(Rows from a screen grounding dataset)

-=-=-

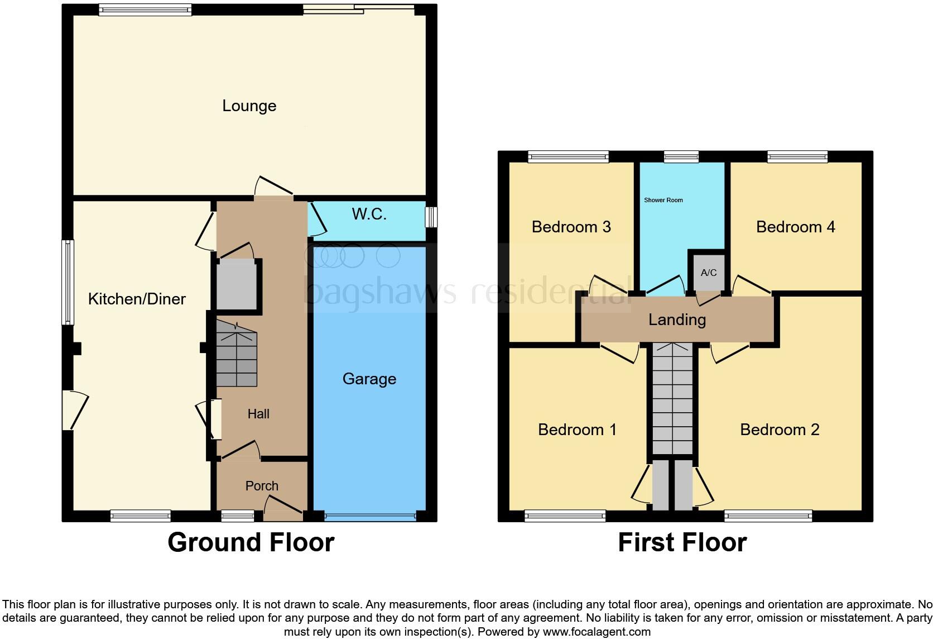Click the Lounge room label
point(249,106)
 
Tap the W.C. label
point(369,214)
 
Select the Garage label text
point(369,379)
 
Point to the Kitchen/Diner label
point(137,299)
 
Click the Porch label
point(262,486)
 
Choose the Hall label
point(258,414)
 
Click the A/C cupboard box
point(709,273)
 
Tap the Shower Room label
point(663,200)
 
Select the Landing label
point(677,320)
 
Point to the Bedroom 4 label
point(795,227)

-=-=-

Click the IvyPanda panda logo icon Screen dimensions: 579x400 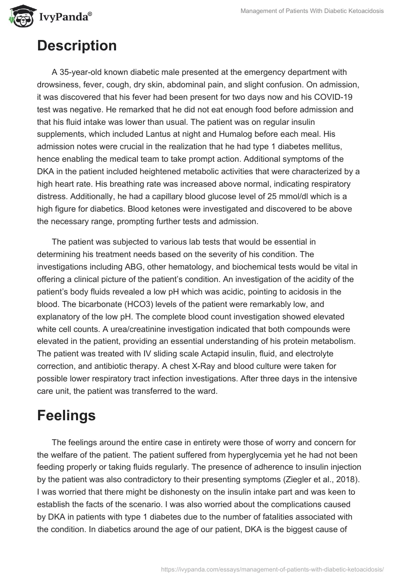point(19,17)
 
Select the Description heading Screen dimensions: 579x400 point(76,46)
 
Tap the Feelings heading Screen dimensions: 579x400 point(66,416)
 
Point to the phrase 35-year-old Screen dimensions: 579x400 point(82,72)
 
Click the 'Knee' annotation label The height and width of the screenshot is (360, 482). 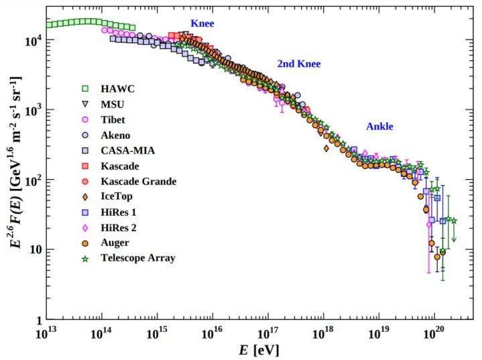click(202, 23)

-=-=-

Goal —
Copy the lines from the line with "Tap the Shower Room label" up to and including the line with "point(795,227)", shifting every coordinate in the answers by -69 and leaving the rest of each line unchanged.

Exercise result —
Tap the Shower Room label
point(594,131)
 
Select the Landing label
point(608,251)
 
Point to the Bedroom 4 label
point(726,158)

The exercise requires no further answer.